Incidentally, it wasn't just the Americans that had a dehumanized view of the Japanese during WWII, the Koreans, Chinese, Australians, and just about anyone else who ended up under their boot thought so as well; mainly because they treated just about everyone else as inferior.
Glad we can all get along decades later, of course.
> I've spent a lot of time learning about the decision
> to dropping atomic bombs on Japan, and it is quite
> nuanced.
Might I ask what route you took? Books? Internet? I'd be interested if you could point me to what resources you found the most useful/insightful/informative/balanced.
> which ultimately resulted in the only nuclear holocaust that ever occurred in the history of humanity
... which, in turn, prevented us from blockading Japan to starve them out a bit in preparation for a massive beach-head assault on the Home Islands, which would likely have been the most massive loss of life in conventional warfare in the history of the human race, and could well have ended the Japanese as a distinct culture and ethnicity.
If you're going to make a point, by all means make it; don't imply the opposite of what you intend.
He was saying that dehumanising speech contributed to it. And he's somewhat correct. The funny thing is that he is equating what's happening to him to the nuclear holocausts with his serious face on.
It's been overlooked a little, but in the article they juxtapose him saying "I always speak respectfully and never use even soft curse words" with his actual website with parodies using exactly what he says he doesn't.
It is indeed possible, but whether he wrote it or not is a bit irrelevant given that he claims he wrote it - the page has 'by Charles Carreon' just above the 'tits and rice' graphic.
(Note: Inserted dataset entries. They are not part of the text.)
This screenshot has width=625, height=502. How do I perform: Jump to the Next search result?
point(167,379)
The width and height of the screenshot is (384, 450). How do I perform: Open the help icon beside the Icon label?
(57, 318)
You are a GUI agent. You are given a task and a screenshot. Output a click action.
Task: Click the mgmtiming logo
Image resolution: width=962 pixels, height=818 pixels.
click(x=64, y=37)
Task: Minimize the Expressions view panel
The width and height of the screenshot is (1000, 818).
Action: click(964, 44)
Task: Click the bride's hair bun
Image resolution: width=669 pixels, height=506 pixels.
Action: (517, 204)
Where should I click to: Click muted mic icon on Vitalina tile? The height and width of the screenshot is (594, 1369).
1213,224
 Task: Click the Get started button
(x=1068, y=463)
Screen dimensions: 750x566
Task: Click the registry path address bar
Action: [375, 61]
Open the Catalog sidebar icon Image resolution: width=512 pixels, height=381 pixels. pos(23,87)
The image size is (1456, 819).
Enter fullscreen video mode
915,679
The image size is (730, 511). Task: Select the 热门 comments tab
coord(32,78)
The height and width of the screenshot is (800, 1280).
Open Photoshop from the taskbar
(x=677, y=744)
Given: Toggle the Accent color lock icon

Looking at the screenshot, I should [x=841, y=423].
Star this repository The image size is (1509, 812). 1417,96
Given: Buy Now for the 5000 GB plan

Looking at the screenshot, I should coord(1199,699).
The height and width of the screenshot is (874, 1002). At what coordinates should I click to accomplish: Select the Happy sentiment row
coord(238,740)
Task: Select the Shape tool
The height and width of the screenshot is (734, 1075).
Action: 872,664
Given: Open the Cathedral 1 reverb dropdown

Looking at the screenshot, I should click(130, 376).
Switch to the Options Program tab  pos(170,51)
As to who the person was, Carreon had some ideas: it was someone "incited by Inman, or in the alternative and on information and belief, Inman himself."
I think it's really important to point out that Inman never directed his attack toward Carreon personally, it was all directed toward the letter, which FunnyJunk is responsible for. The only point of the blog post that is directed personally towards Carreon is in the beginning.
>The owner of FunnyJunk hired Charles Carreon, a lawyer who became famous in the 90s after successfully litigating sex.com. Charles does a bit of modeling too, apparently.
Reminds me of Brad Templeton, who moderated rec.humor.funny, and had a usenet address like utzoo!watmath!looking!brad -- so he was known as the "funny looking guy"!
People that use FunnyJunk may not care. It was already full of non attributed, obviously stolen content, but some people still patronized it. In fact it seems as though many people passionately defended it at various times!
The internet crowds might cheer you on when you grab content without attribution, but being litigious is pitchforks and torches to you, especially when it is against freedom of expression on the internet.
In a sense, like the manager above, Mr. Carreon has thrown himself personally into a fight that was not his fight but that of his client. He has made it personal and now finds himself suing in spray-gun fashion hoping to hit the nearest target connected with the events, whether the law supports him strongly, feebly, or perhaps not at all - all the while standing forth in a public spotlight that magnifies his every action whether good, bad, or indifferent. There is no winning for him in that situation, whatever the merits of his claims.
The most valuable asset of a lawyer is his reputation. I won't presume to tell Mr. Carreon how best to defend his but, whatever else he does, he needs to be very careful not to exacerbate a situation that already is very difficult for him. Whatever wrong may have been done to him, the solution does not lie in a lawsuit of the type that has been filed here.